Task directions:
Make an exact copy of the records, with the images left out.

Provided records:

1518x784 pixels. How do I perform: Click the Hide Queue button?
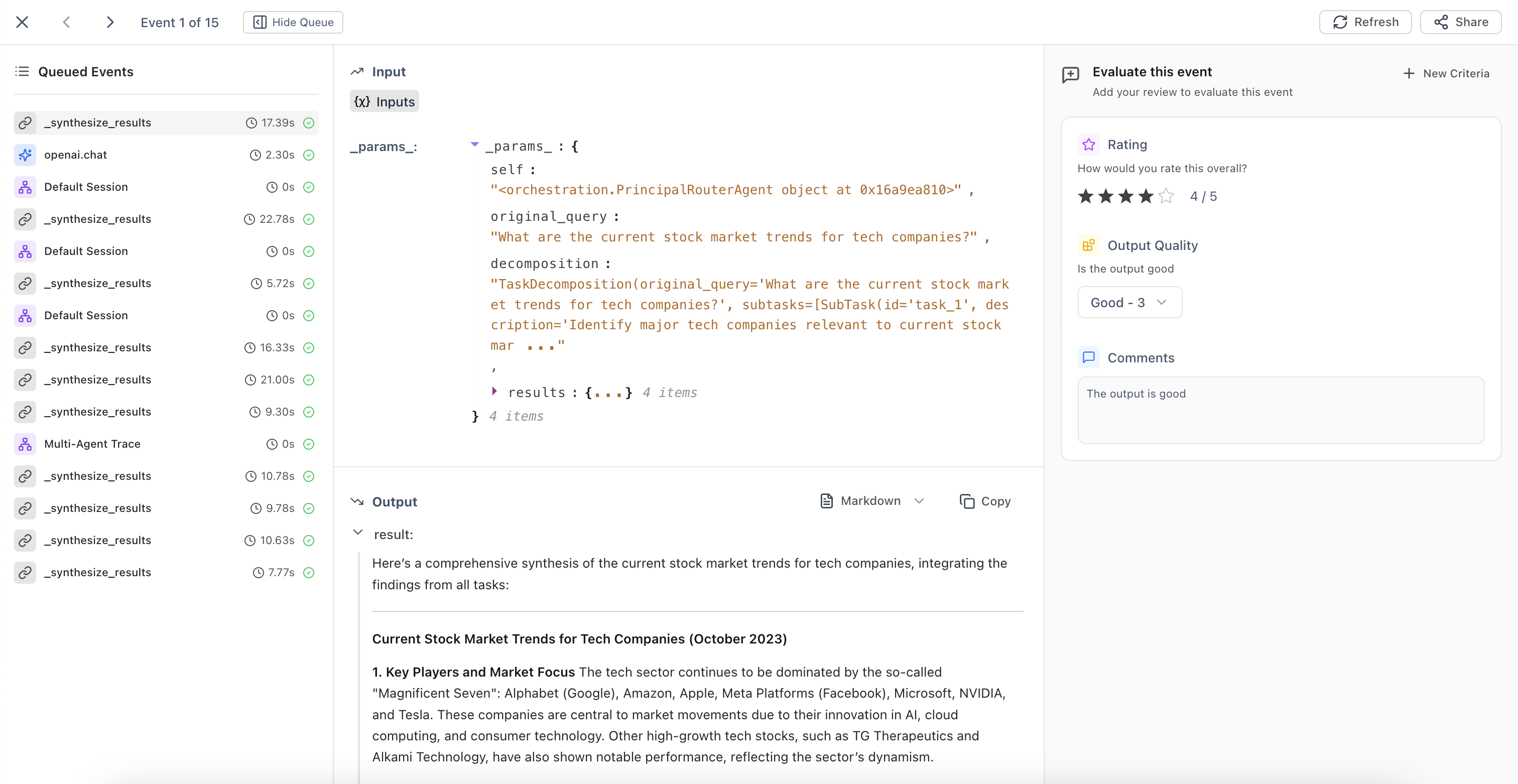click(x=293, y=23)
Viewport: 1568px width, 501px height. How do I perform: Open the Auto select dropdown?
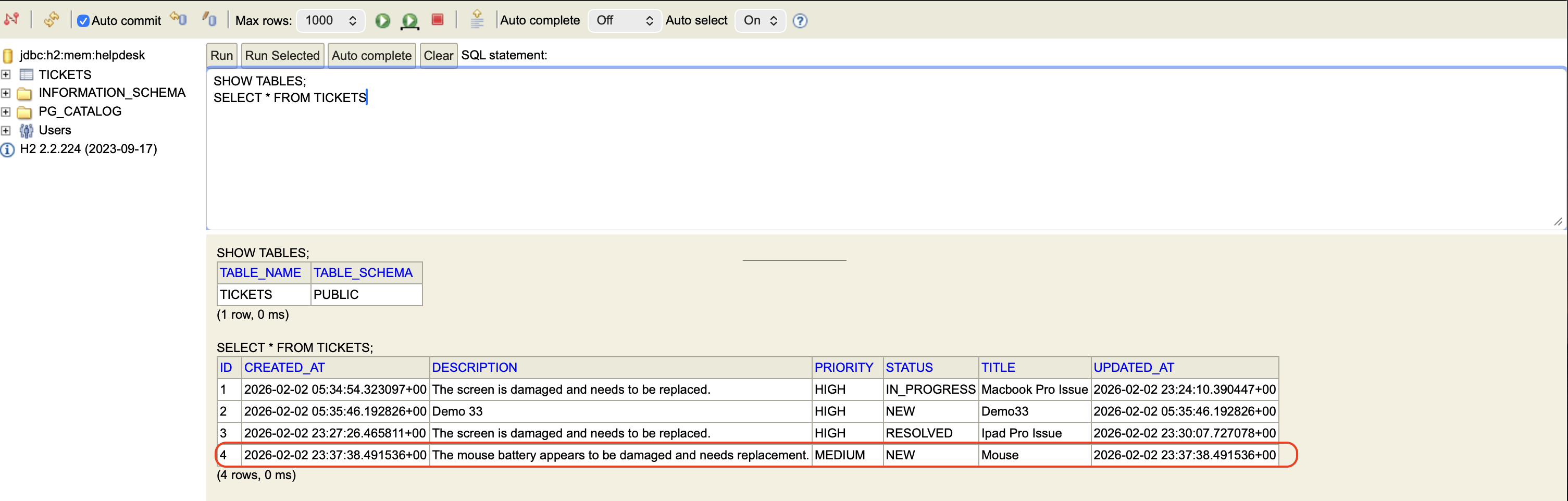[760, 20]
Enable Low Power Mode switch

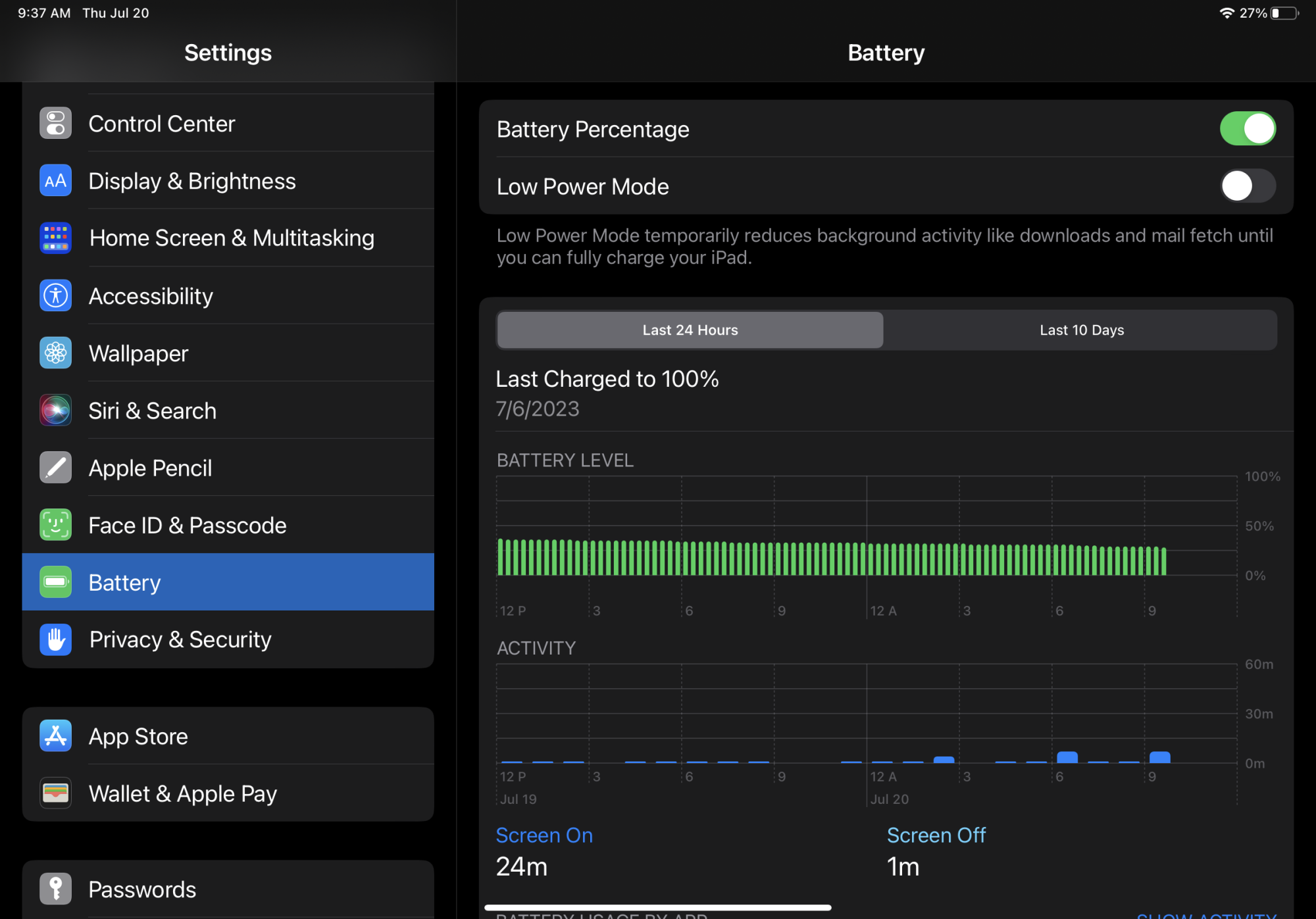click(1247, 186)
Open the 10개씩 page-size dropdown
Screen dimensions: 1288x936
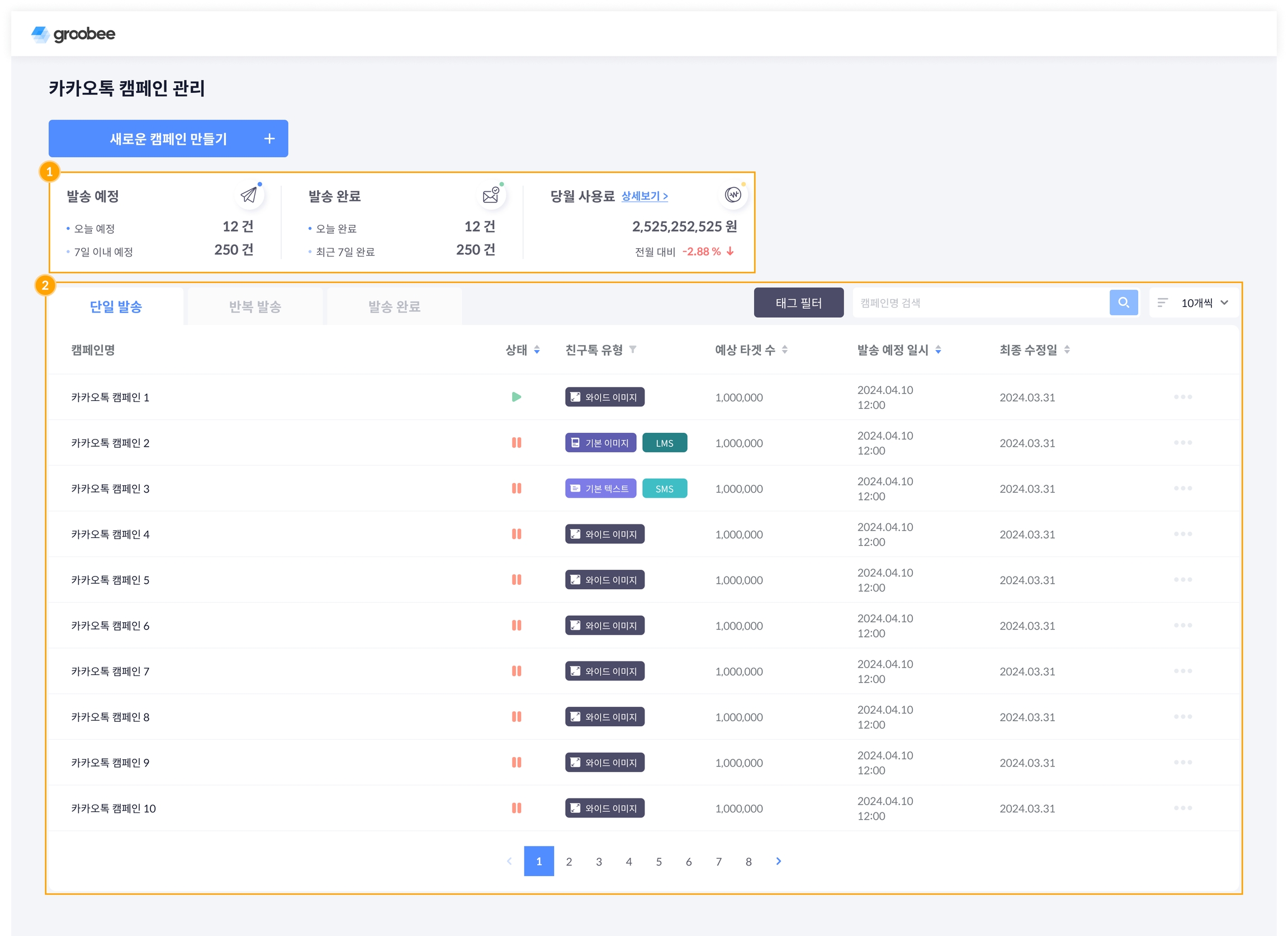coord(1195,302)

Task output:
1518x784 pixels. How do I perform: Click the Hide Queue button?
click(x=293, y=23)
Viewport: 1568px width, 501px height. How do I perform: Open the Auto select dropdown?
[760, 20]
Enable Low Power Mode switch

click(1247, 186)
Open the 10개씩 page-size dropdown
Screen dimensions: 1288x936
coord(1195,302)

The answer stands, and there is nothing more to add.